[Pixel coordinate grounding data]
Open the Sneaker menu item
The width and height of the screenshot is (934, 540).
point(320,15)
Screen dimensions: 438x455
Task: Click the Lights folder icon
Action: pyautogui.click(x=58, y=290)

### WHAT THE TASK REQUIRES
Set down the records above once more, exactly as they stand.

### YOUR SOLUTION
Open the Sneaker menu item
The width and height of the screenshot is (934, 540).
point(320,15)
Screen dimensions: 438x455
Task: Click the Lights folder icon
Action: pyautogui.click(x=58, y=290)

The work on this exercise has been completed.